QUESTIONS TO ANSWER:
[a] Answer each question from the Ghana unemployment essay, one line each, marked (i), (ii), (iii).
(i) How many young recruits were blockaded once the new NDC government took office?
(ii) Which ethnic group did the NPP accuse the NDC of packing into the armed forces?
(iii) Where did the writer meet David Amoah the second time?
[b] Write the next part of the essay on Ghana's unemployment crisis, following on from its final paragraph.

PAGE TEXT:
------------

The Tragedies of African Democracies - XIV

The Tragedies of African democracies: why the best doesn’t mean good

The Unemployment Crisis: David Amoah and the Security Services

Ghana has changed government twice in her 4th republic – from the ruling NDC to the NPP, and from the NPP to the NDC – but the descent jobs have failed to materialize. Recently, four hundred and twenty young men and women, at the threshold of their careers, enlisted to join the armed forces as it were, were blockaded immediately the new NDC government was invested into office, and funds allocated for their training diverted. This was as a result of suspicion that there were gross anomalies and flawed procedures in the recruitment processes.

Hardly had the NDC government completed its own recruitment for 2010 than the opposition NPP raised the red flag, accusing it of packing a particular ethnic group - the Ewe group - into the armed forces. If indeed, it is true that the NDC government had lowered the bar to favor individuals from the Ewe ethnic group into the armed forces, then it only confirms political manipulations by both sides of the political divide. This time a journalist dug further to even publish the names and the registration numbers of some of the individual beneficiaries.

Just like the NPP, and rightly seen so, the NDC is perceived as a predominantly Ewe political party. In this sense, the suspicion may not be misplaced, especially when the same accusations have been leveled against the NPP for similar maneuvers soon it took office in 2008 - so the cycle is repeated. The bottom line, however, is that as a result of the inability of the political leadership to identify innovative ways of opening up the economy to create the needed jobs, both sides have resorted to all forms of manipulations, using the ethnic card to muddy the political waters to their own advantage.

It is very easy for an NDC sympathizer to point accusing fingers at the NPP for its un meritocratic recruitment processes in its 8 years in office. But what measures did the NDC institute to forestall recurrence of the phenomenon? It only confirms a wider social canker within the body polity of the country and must be examined dispassionately if Ghanaians want the progress of our country. Because of the armed forces’ sensitive position within Ghana’s fledgling democracy coupled with the fact that it is an institution with the possibility of recruiting a handful of individuals each year, it has become a conduit for the provision of some semblance of jobs to the most deserving cronies.

These stories are too common these days with every institution in Ghana conferred with the powers to recruit. Banks advertise positions and invite people to take selection examinations, while the real recruitment exercises are going on behind the scenes. “Those from the “right ethnic groups” and the right networks do not have to take these examinations, as they are just a façade to delude unsuspecting jobseekers looking for ways to improve themselves under the assumption there is equity and fairness,” a friend imputed.

On a short visit to Ghana in August 2009, I met David Amoah. He looked very well-built and articulate. I suspected he was under the influence of alcohol and that was why he could blather just about any subject without restraint. He became one of those numerous but casual friends you make when you visit the bar often. But he was unlike other casual friends. He called me thrice in the next two days following our first encounter. We finally met again, but this time at a restaurant within the premises of the Food and Agriculture Organization near the Osu race course in Accra.

------------

INFORMATION SHOWN:
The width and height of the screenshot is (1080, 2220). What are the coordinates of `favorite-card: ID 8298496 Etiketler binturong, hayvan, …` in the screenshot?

------------

RESPONSES BY TASK:
[a]
(i) Four hundred and twenty
(ii) The Ewe group
(iii) At a restaurant within the premises of the Food and Agriculture Organization, near the Osu race course in Accra

[b]
It was at this point that he revealed to me why he was interested in meeting me after knowing my name. He had been struggling to join the Ghana Armed Forces in the last 4 years he said. After his high school education, he realized the university was not an option. First, his grades were not competitive enough to enter the program he wished to pursue - Electrical Engineering. Second, his parents couldn’t afford to support him through university education, since he has younger siblings who were all competing for the same limited resources from their parents to support their education, so the armed forces, to him, was a way to get a foothold into the world of work in order to sustain himself and extend a helping hand to his siblings and parents.

Through hard work and dedication, he took remedial exams for a couple of subjects in which he performed poorly in his high school exams and passed them very well. Additionally, he thought he met all the physical requirements and the criminal checks to be enlisted into the Ghana Armed Forces. To him, based on the requirements advertised by the service, he thought he was more than qualified to be part of the 2008 recruits. So when he was selected after a daunting and dawdling screening process, he did not only see it as reward for hard work, but an opportunity for a young man like him to contribute his quota to the development of his country and to improve his lot.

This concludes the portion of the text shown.